Figure 3. L1CAM and its ADAM-mediated cleavage promote cell motility. (A) Stable overexpression of L1CAM in HEK293 cells promotes haptotactic cell migration in a Boyden chamber migration assay with fibronectin (FN) as substrate. Transient overexpression of ADAM10 augments, whereas a dominant-negative, proteolytically non-active form of ADAM10 (ADAM10-DN) blocks cell migration. (B) Adenovirus encoding ADAM10 (HA-tagged) or ADAM10-DN (FLAG tagged) were transduced in OVMz cells (L1CAM positive) and cell lysated were probed with the indicated mAbs to detect successful overexpression. (C) Detection of soluble L1CAM in the culture supernatant of transduced cells. The supernantant from equal number of cells was depleted from cellular debris by centrifugation and soluble proteins were precipitated by the addition of TCA (trichloroacetic acid). Soluble L1-200 was detected after SDS-PAGE and western blot analysis as described. (D) Haptotactic migration of ovarian carcinoma cell lines OVMz and MO68II (both L1CAM positive) after transduction with adenovirus.
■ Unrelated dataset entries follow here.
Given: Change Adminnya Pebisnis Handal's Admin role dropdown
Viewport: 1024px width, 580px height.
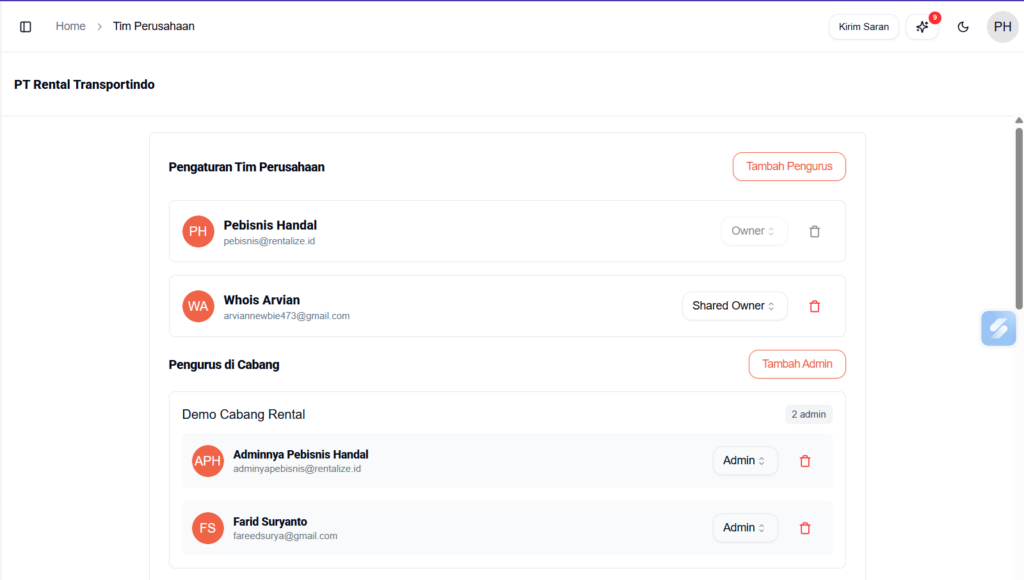Looking at the screenshot, I should point(745,461).
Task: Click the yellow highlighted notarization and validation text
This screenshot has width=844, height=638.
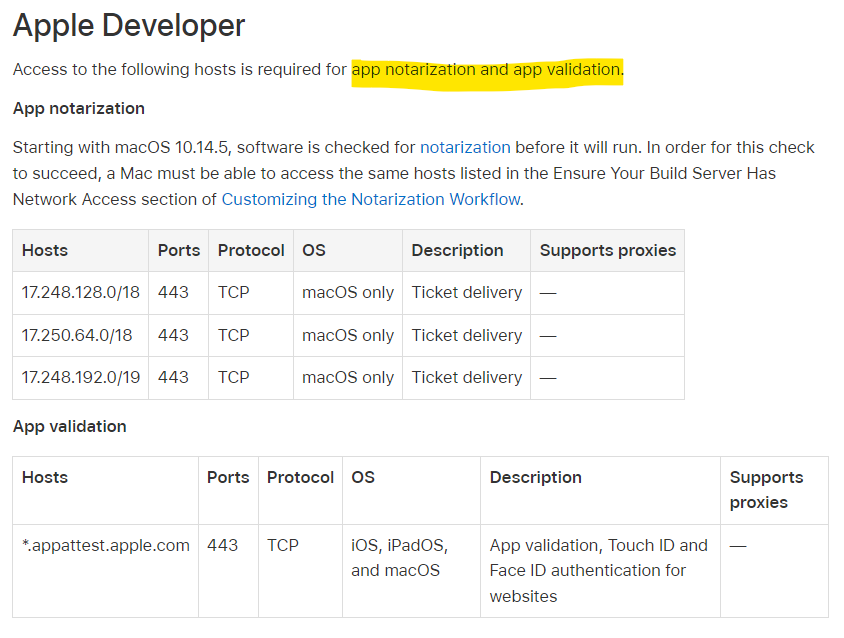Action: tap(487, 70)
Figure 4. L1CAM can trigger different signaling pathways. Schematic illustration of distinct signaling pathways triggered by L1CAM due to the interacting with different binding partners. (A) L1CAM homophilic interactions promote static cell-cell binding and trigger predominantly the MAPK pathway. This signaling can be modulated by interactions with growth factor receptors (GFR). (B) The binding of L1CAM to integrins triggers NFκB activation and renders cells more motile and invasive. Cleavage of L1CAM from the membrane generates soluble L1CAM. The intracellular fragment L1-ICD can translocate into the nucleus and activate gene transcription. (C) Upregulation of L1CAM by TGF-β allows L1CAM-integrin downstream signaling via FAK-Src. This pathway induces production and release of IL-1β that in turn activates NFκB via binding to the IL-1 receptor (IL-1RI).
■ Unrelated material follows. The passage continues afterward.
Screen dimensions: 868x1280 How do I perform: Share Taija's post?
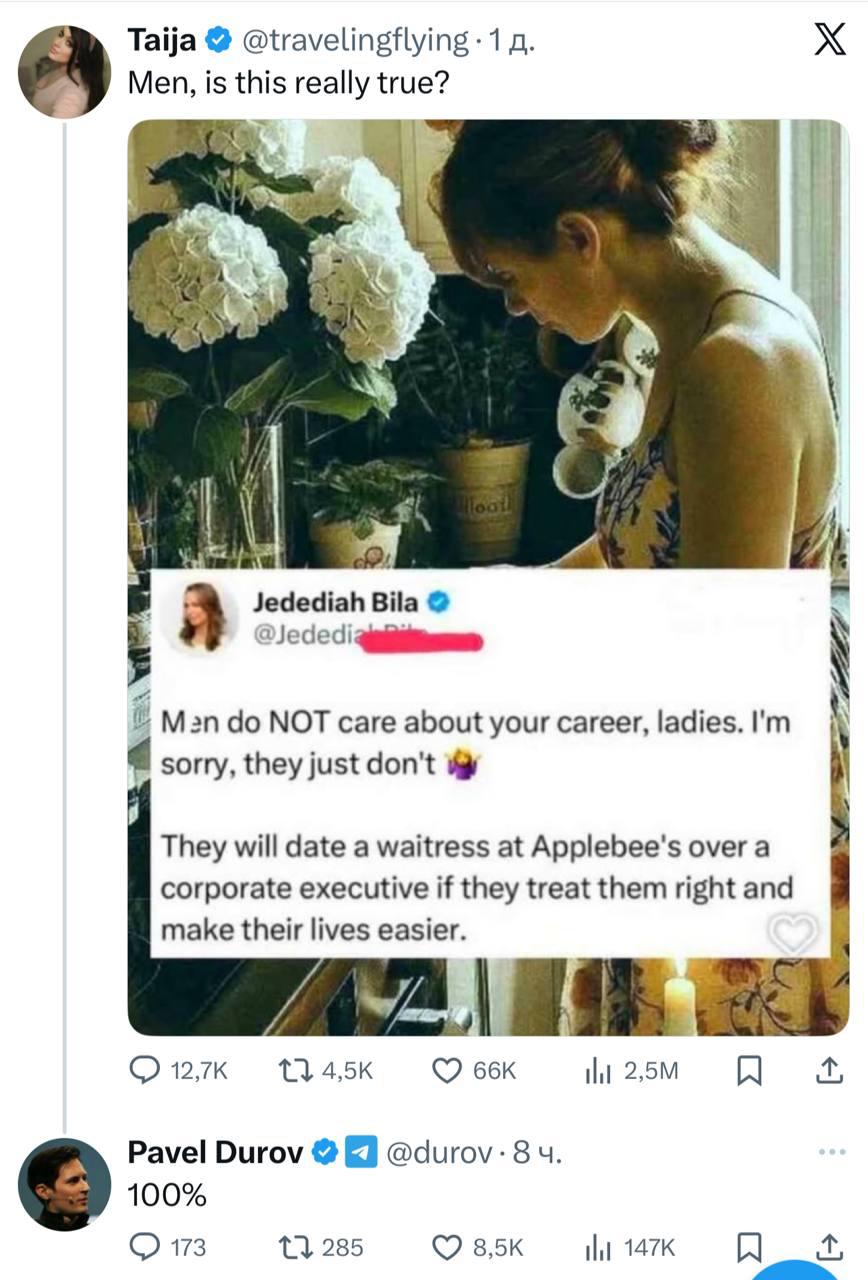pos(828,1071)
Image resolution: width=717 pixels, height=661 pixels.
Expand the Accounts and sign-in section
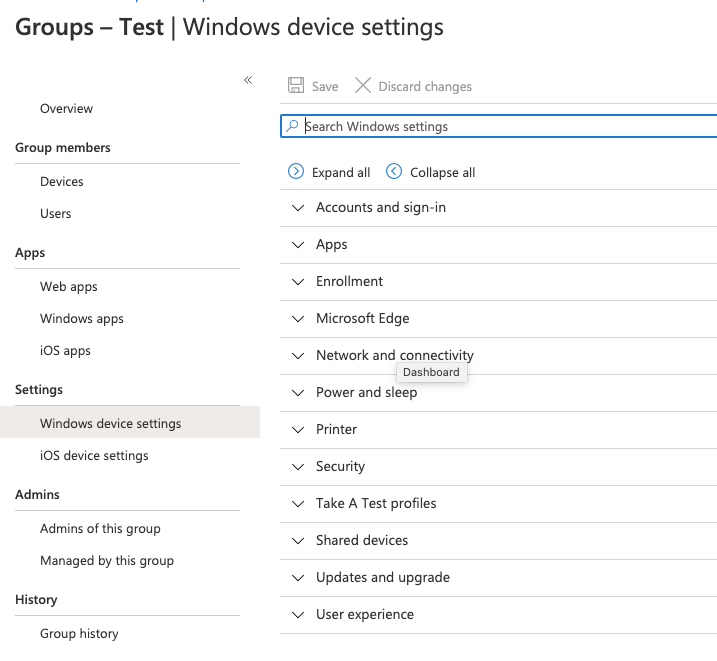point(380,207)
Figure 5. L1CAM upregulation during EMT. Carcinoma cells at the primary tumor site can lose their epithelial phenotype (charcterized by expression of E-cadherin and keratins) and undergo EMT-like phenotypic changes under the influence of TGF-β produced by fibroblasts in the tumor stroma. Tumor cells possess a more mesenchymal phenotype charcterized by upregulation of vimentin, SLUG and L1CAM. L1CAM at the tumor invasive front is eventually cleaved by ADAMs producing soluble L1CAM. By interacting with integrins on neighboring tumor cells, stroma cells or invaded leukocytes, L1CAM induces NFkB activity via IL-1β or other factors. L1CAM expression thereby promotes cell motility and invasion.